PROBLEM DESCRIPTION:
Every line of the data below is to be retyped exactly.

MATERIAL PROVIDED:
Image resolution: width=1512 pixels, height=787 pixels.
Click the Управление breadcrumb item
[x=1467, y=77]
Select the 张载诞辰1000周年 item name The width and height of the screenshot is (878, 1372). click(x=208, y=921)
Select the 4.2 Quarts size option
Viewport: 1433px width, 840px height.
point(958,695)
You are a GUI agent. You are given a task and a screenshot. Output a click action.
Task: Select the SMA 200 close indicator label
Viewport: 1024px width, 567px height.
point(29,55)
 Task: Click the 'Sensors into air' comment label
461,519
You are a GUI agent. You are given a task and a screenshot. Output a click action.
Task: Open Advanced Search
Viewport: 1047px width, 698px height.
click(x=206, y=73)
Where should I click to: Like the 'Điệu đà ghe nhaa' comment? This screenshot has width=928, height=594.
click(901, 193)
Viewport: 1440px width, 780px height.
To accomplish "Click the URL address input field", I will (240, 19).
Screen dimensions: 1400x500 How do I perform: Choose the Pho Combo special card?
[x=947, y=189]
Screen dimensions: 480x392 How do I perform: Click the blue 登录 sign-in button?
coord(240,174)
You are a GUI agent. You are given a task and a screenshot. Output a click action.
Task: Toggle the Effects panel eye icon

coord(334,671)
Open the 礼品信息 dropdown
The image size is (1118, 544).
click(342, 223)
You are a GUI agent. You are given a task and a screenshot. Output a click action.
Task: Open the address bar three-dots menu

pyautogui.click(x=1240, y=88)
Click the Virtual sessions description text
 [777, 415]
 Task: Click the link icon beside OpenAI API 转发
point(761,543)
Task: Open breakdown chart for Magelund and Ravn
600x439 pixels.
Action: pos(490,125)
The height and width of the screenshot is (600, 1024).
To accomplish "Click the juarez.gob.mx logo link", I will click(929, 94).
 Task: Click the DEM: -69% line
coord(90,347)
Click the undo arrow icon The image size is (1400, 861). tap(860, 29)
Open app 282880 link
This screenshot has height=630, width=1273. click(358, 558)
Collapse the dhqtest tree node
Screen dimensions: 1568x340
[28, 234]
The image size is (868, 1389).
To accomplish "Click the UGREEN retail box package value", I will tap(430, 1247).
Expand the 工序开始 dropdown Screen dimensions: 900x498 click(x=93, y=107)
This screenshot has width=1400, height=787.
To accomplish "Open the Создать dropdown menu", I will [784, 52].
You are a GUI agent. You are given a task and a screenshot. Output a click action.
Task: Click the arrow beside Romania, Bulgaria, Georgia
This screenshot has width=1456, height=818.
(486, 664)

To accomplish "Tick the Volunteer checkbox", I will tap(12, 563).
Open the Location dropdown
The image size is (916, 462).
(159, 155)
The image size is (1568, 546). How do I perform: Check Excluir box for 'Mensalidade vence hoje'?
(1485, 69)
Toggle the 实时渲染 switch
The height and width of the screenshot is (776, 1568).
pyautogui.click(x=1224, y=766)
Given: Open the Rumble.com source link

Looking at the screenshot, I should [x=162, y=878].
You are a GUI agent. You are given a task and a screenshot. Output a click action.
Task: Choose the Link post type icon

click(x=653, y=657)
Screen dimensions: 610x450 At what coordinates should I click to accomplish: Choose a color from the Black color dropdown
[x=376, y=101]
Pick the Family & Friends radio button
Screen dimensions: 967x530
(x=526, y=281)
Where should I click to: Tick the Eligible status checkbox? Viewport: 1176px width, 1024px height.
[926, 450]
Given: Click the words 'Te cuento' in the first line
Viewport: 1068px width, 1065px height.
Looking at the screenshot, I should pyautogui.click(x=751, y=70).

TASK RESPONSE:
Image resolution: width=1512 pixels, height=787 pixels.
Click the Управление breadcrumb item
[x=1467, y=77]
Select the 张载诞辰1000周年 item name The width and height of the screenshot is (878, 1372). click(x=208, y=921)
Select the 4.2 Quarts size option
Viewport: 1433px width, 840px height.
point(958,695)
You are a GUI agent. You are given a task and a screenshot. Output a click action.
Task: Select the SMA 200 close indicator label
Viewport: 1024px width, 567px height.
point(29,55)
 Task: Click the 'Sensors into air' comment label
461,519
You are a GUI agent. You are given a task and a screenshot. Output a click action.
Task: Open Advanced Search
Viewport: 1047px width, 698px height.
click(x=206, y=73)
Where should I click to: Like the 'Điệu đà ghe nhaa' comment? This screenshot has width=928, height=594.
click(901, 193)
Viewport: 1440px width, 780px height.
To accomplish "Click the URL address input field", I will (240, 19).
Screen dimensions: 1400x500 How do I perform: Choose the Pho Combo special card?
[x=947, y=189]
Screen dimensions: 480x392 How do I perform: Click the blue 登录 sign-in button?
coord(240,174)
You are a GUI agent. You are given a task and a screenshot. Output a click action.
Task: Toggle the Effects panel eye icon

coord(334,671)
Open the 礼品信息 dropdown
The image size is (1118, 544).
click(342, 223)
You are a GUI agent. You are given a task and a screenshot. Output a click action.
Task: Open the address bar three-dots menu

pyautogui.click(x=1240, y=88)
Click the Virtual sessions description text
 [777, 415]
 Task: Click the link icon beside OpenAI API 转发
point(761,543)
Task: Open breakdown chart for Magelund and Ravn
600x439 pixels.
Action: pos(490,125)
The height and width of the screenshot is (600, 1024).
To accomplish "Click the juarez.gob.mx logo link", I will click(929, 94).
 Task: Click the DEM: -69% line
coord(90,347)
Click the undo arrow icon The image size is (1400, 861). tap(860, 29)
Open app 282880 link
This screenshot has height=630, width=1273. click(358, 558)
Collapse the dhqtest tree node
Screen dimensions: 1568x340
[28, 234]
The image size is (868, 1389).
To accomplish "Click the UGREEN retail box package value", I will tap(430, 1247).
Expand the 工序开始 dropdown Screen dimensions: 900x498 click(x=93, y=107)
This screenshot has width=1400, height=787.
To accomplish "Open the Создать dropdown menu", I will [784, 52].
You are a GUI agent. You are given a task and a screenshot. Output a click action.
Task: Click the arrow beside Romania, Bulgaria, Georgia
This screenshot has width=1456, height=818.
(486, 664)

To accomplish "Tick the Volunteer checkbox", I will tap(12, 563).
Open the Location dropdown
The image size is (916, 462).
(159, 155)
The image size is (1568, 546). How do I perform: Check Excluir box for 'Mensalidade vence hoje'?
(1485, 69)
Toggle the 实时渲染 switch
The height and width of the screenshot is (776, 1568).
pyautogui.click(x=1224, y=766)
Given: Open the Rumble.com source link

Looking at the screenshot, I should [x=162, y=878].
You are a GUI agent. You are given a task and a screenshot. Output a click action.
Task: Choose the Link post type icon

click(x=653, y=657)
Screen dimensions: 610x450 At what coordinates should I click to accomplish: Choose a color from the Black color dropdown
[x=376, y=101]
Pick the Family & Friends radio button
Screen dimensions: 967x530
(x=526, y=281)
Where should I click to: Tick the Eligible status checkbox? Viewport: 1176px width, 1024px height.
[926, 450]
Given: Click the words 'Te cuento' in the first line
Viewport: 1068px width, 1065px height.
Looking at the screenshot, I should pyautogui.click(x=751, y=70).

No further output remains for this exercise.